Writing this story allowed me to explore my imagination and passion for family history in a new way. I was even able to utilize some of what I’d learned about my own family history. My 3rd great-grandmother, Almira King Holsclaw, who was born and raised in southern Indiana, wrote a memoir of her life, and I utilized her description in how I portrayed 1830s Indiana in the book. The grandmother in Going over Home and its sequel, Going over Jordan, is based on Almira. She drives the story forward and has become one of my readers’ favorite characters.

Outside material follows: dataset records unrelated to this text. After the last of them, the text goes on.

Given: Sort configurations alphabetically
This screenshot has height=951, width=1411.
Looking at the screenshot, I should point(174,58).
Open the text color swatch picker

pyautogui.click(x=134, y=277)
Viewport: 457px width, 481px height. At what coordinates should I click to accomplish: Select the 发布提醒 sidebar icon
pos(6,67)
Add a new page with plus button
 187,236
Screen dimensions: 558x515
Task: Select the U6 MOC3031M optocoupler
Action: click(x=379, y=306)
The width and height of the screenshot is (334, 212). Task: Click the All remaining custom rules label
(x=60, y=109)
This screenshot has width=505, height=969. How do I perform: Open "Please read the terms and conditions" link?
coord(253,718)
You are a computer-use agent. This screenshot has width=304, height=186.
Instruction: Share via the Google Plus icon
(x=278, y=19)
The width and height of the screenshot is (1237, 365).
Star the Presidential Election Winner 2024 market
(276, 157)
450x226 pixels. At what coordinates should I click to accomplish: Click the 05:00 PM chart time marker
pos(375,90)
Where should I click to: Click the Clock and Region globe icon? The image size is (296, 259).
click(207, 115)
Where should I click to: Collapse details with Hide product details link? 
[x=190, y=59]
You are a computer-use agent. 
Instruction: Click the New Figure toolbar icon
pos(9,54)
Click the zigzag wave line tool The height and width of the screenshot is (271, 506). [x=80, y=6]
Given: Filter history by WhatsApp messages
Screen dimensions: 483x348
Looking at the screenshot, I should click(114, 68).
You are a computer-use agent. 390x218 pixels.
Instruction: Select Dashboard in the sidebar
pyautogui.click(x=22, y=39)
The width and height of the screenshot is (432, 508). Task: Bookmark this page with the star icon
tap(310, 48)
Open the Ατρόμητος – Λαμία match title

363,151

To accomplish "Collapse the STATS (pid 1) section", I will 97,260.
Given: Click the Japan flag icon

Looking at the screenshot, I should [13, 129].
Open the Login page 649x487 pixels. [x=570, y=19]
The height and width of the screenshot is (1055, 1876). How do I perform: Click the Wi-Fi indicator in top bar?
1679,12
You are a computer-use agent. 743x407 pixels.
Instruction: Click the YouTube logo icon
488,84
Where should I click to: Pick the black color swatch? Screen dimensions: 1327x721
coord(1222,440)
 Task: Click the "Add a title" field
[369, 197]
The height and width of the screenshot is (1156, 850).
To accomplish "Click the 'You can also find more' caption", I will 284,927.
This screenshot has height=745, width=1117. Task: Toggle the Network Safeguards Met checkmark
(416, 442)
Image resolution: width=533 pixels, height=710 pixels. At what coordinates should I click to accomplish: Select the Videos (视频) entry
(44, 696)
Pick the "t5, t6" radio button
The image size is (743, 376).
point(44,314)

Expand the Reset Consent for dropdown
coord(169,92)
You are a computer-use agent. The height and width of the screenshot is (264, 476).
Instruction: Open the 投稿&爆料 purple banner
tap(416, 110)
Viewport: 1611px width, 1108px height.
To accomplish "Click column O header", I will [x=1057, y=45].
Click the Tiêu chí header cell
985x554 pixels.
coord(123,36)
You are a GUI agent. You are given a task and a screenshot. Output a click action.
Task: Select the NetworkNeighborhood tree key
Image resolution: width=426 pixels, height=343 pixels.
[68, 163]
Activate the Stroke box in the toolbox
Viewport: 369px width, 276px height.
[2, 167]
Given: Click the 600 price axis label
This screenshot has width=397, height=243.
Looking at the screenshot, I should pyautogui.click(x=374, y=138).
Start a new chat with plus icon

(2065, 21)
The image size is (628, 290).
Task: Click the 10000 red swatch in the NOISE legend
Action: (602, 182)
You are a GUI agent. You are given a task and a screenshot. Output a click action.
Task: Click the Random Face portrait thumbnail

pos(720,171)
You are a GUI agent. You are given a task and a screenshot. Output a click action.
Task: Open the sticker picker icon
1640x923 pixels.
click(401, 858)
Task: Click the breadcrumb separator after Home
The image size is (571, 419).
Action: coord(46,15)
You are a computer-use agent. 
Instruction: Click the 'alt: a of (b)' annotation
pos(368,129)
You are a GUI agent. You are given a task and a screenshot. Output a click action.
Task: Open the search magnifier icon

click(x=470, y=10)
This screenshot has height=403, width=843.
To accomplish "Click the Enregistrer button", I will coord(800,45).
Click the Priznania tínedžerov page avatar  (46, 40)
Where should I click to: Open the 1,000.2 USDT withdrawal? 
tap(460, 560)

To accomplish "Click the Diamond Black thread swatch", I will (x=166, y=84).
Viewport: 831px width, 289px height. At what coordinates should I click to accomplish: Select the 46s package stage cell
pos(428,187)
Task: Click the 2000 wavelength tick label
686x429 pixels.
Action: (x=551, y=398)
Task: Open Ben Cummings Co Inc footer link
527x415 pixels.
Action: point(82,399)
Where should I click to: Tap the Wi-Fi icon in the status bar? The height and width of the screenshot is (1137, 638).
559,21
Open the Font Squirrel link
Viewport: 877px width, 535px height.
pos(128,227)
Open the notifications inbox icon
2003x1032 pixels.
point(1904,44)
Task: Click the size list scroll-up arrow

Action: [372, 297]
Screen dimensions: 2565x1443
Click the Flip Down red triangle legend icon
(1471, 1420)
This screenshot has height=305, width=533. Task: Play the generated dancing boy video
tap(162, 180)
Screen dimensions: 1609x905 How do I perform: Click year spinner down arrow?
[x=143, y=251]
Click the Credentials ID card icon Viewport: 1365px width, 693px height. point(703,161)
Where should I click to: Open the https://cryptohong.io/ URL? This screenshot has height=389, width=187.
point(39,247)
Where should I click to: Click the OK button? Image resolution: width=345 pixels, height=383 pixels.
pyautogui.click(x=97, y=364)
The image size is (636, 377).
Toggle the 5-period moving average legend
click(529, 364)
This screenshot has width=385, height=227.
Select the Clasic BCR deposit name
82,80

I say all this to encourage you to begin your own search into your family history. Nothing has inspired my writing more than my journey into my family’s past. Your ancestors’ lives can serve as writing prompts, as well as short story ideas. Even a visit to an old cemetery to visit their graves can inspire an entire series of books, as it did for me. Plus writing based on your family history is entirely your own, inextricably tied to your very life. It brings history to life, allowing you to view it from your ancestors’ point of view. So, dive in! You never know what you’ll discover.